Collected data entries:
________________________________________

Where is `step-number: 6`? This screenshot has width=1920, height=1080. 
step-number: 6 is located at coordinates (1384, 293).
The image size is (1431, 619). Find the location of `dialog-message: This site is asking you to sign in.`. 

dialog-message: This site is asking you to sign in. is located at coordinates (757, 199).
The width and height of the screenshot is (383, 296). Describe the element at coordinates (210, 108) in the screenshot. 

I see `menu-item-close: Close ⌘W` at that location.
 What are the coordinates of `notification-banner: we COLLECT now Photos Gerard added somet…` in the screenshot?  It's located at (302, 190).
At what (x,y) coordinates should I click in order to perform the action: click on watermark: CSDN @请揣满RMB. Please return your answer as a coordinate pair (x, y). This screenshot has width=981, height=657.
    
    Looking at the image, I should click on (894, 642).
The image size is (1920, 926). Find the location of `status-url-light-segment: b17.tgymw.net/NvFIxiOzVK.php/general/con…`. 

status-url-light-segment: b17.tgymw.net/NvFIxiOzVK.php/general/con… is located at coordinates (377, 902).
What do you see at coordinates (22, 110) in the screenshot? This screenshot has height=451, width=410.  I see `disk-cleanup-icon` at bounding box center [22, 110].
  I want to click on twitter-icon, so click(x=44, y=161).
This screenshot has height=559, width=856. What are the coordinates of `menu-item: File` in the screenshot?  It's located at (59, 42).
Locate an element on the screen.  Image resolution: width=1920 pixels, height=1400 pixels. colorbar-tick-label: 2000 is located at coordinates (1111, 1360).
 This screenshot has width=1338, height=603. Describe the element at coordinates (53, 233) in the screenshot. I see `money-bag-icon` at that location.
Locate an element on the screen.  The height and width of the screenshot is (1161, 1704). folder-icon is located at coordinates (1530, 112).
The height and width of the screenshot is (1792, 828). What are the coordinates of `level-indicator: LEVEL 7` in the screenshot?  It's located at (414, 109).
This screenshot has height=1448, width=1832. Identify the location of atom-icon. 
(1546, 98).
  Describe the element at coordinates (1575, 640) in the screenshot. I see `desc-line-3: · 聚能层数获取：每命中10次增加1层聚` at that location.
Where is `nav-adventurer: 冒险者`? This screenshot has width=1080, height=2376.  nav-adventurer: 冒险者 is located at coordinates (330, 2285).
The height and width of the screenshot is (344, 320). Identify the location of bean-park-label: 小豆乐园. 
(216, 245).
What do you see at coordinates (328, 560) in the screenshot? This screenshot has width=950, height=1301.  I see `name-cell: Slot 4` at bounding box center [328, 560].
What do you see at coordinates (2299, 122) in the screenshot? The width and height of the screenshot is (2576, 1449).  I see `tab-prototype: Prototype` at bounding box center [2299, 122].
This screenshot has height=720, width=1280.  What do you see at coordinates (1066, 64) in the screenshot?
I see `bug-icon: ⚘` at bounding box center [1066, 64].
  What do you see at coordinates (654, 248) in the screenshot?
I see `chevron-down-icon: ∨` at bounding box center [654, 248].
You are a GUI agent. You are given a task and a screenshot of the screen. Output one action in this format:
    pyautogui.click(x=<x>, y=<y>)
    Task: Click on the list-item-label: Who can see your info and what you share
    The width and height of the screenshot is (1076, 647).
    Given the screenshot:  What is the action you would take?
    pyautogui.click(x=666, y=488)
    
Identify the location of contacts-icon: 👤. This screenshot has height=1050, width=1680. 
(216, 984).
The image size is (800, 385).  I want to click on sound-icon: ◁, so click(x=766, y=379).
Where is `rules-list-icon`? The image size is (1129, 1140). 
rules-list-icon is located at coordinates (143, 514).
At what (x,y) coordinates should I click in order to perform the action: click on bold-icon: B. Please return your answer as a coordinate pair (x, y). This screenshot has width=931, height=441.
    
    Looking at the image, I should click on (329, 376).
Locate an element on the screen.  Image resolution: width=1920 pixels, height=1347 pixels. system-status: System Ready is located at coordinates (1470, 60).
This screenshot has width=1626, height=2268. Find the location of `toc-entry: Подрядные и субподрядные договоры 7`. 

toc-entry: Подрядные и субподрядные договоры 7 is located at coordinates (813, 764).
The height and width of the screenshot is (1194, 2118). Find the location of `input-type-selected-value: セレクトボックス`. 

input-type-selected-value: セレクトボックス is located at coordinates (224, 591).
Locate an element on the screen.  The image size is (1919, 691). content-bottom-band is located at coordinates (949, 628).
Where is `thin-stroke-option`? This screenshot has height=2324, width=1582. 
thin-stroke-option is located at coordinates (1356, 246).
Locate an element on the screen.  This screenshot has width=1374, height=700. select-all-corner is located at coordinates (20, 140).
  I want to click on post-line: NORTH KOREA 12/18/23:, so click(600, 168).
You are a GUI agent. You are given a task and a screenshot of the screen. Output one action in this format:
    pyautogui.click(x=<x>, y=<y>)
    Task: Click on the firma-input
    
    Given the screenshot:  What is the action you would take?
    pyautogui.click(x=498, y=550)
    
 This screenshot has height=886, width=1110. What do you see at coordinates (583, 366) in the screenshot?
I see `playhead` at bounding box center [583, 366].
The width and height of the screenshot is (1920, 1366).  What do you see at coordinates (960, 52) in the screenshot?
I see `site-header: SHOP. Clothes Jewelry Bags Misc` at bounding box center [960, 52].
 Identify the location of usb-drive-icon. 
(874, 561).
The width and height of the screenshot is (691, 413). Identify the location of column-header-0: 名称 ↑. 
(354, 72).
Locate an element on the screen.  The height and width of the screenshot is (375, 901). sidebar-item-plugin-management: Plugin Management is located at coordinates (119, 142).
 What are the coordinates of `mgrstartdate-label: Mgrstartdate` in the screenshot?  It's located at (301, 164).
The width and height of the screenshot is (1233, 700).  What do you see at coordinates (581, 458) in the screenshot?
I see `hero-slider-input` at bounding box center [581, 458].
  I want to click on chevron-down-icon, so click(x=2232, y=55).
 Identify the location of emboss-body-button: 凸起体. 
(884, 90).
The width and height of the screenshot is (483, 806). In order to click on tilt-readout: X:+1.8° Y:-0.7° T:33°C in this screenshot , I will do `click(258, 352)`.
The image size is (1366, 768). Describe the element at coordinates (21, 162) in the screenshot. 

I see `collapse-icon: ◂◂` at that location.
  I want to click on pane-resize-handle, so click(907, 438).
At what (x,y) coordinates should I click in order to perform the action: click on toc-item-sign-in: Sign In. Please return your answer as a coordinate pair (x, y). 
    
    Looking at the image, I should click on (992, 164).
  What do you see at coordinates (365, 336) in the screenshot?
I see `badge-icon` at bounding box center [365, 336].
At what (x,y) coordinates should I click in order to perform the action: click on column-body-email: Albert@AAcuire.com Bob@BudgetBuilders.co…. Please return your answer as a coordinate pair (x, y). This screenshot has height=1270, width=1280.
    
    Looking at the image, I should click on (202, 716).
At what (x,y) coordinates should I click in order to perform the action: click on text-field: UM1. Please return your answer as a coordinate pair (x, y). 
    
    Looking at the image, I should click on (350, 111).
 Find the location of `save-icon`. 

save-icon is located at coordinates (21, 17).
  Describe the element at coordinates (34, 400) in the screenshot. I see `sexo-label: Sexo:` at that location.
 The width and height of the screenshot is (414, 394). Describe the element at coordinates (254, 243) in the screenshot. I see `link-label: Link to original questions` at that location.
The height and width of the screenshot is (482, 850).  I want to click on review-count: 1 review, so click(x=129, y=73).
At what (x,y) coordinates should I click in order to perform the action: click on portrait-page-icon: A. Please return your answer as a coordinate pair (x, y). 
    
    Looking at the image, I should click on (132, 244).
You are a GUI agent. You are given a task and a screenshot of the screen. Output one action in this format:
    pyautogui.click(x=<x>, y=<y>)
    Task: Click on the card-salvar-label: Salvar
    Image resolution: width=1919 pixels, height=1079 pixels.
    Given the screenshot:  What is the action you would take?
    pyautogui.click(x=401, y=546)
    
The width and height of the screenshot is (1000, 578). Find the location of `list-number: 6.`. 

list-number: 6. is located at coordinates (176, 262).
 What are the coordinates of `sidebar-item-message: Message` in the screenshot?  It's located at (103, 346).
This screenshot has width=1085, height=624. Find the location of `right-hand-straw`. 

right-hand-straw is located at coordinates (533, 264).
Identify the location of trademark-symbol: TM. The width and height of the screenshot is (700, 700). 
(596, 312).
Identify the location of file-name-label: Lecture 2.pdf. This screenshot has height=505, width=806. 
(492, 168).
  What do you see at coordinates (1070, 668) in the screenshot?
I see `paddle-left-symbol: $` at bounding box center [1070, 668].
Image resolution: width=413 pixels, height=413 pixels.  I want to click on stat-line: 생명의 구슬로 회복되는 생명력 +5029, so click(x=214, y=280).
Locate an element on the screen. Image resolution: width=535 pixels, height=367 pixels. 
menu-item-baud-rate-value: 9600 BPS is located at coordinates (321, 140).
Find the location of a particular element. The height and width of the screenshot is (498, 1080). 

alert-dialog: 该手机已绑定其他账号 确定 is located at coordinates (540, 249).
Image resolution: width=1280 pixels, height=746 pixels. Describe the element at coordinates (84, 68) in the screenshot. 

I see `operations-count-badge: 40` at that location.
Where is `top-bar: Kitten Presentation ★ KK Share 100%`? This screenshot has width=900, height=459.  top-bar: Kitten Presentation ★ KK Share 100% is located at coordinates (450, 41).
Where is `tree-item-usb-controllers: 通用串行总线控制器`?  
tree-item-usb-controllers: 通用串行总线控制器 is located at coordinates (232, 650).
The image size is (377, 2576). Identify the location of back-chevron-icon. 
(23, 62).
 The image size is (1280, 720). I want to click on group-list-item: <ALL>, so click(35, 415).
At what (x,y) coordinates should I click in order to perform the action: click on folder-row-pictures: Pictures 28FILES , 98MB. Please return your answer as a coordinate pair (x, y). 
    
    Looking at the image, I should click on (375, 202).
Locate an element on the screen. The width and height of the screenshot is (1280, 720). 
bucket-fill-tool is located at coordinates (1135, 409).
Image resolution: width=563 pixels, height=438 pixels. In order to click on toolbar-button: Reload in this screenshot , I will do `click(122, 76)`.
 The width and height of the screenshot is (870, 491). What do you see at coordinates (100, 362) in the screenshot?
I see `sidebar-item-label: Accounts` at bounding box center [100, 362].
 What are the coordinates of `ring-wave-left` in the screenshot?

________________________________________

● Task objective
Switch "Reload" to "Refresh" in the part of the material that opens with the line containing "Locate an element on the screen. The" and runs through the end of the material. Give that part again with everything else unchanged.

● Exercise answer
Locate an element on the screen. The width and height of the screenshot is (1280, 720). 
bucket-fill-tool is located at coordinates (1135, 409).
Image resolution: width=563 pixels, height=438 pixels. In order to click on toolbar-button: Refresh in this screenshot , I will do `click(122, 76)`.
 The width and height of the screenshot is (870, 491). What do you see at coordinates (100, 362) in the screenshot?
I see `sidebar-item-label: Accounts` at bounding box center [100, 362].
 What are the coordinates of `ring-wave-left` in the screenshot?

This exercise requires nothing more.